Whether a clause mentioned in a very little font at the bottom of the invoice valid?
Parmeet Singh Chatwal & Ors. v. Ashwani Sahani The Court held that the so-known clause that was mounted on the invoice was reproduced in a very little font at the bottom of the invoice. Thus, it's uncertain that the petitioner even detected that he was signing a document that has a clause and it cannot be concluded that parties were ad idem. In light of the settled position of law, the Court analyzed the invoice and putative clause contained in this. The Court commanded that a perusing of the invoice shows that it's not clear on whether or not the Award debtor has signed the invoice or it's been signed on his behalf by another entity.
That apart, the manner of signing indicates that the person is simply signing receipt of the products instead of agreeing to the arbitration agreement between the parties. In Court’s opinion, the style within which the signatures are affixed on the invoice doesn't indicate an intent on the part of the Award debtor agreeing to settle their disputes through arbitration.
Further, the Court noted that the thus called clause is reproduced in a very little font at the bottom of the invoice. Thus, it's uncertain if the Award debtor even detected that he was signing a document that has a clause. It's unacceptable to conclude that the parties were ad idem. The court conjointly noted that the disputes are to be settled by Delhi Hindustani Mercantile Association. However, there's nothing to indicate however the arbitrational judicature is established by the said Delhi Hindustani Mercantile Association.

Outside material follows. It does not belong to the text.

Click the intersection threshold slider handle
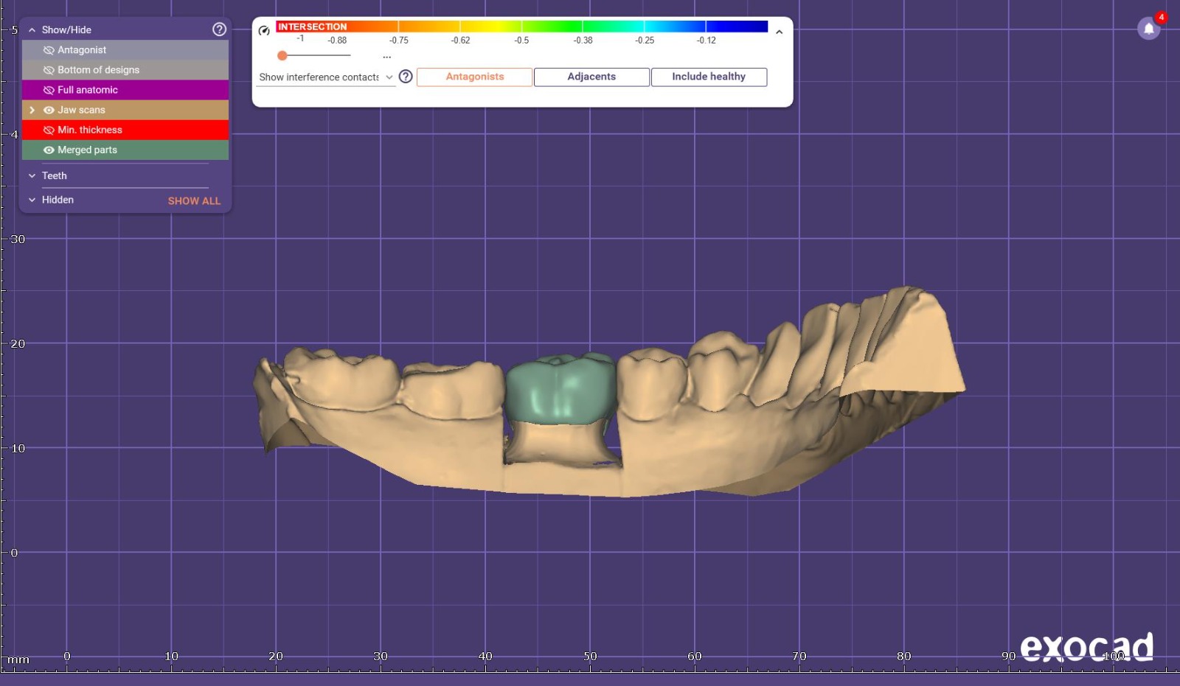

There's no agreement indicated within the clause of the composition of the arbitrational judicature. The arbitration agreement need not be of any specific kind. what's needed to be discovered is that the intention of the parties to settle their disputes through arbitration. An arbitration agreement's essential parts or attributes are the agreement to refer their disputes or variations to arbitration, which is expressly or impliedly spelled out from a clause in an agreement, separate agreement, or documents/correspondence changed between the parties.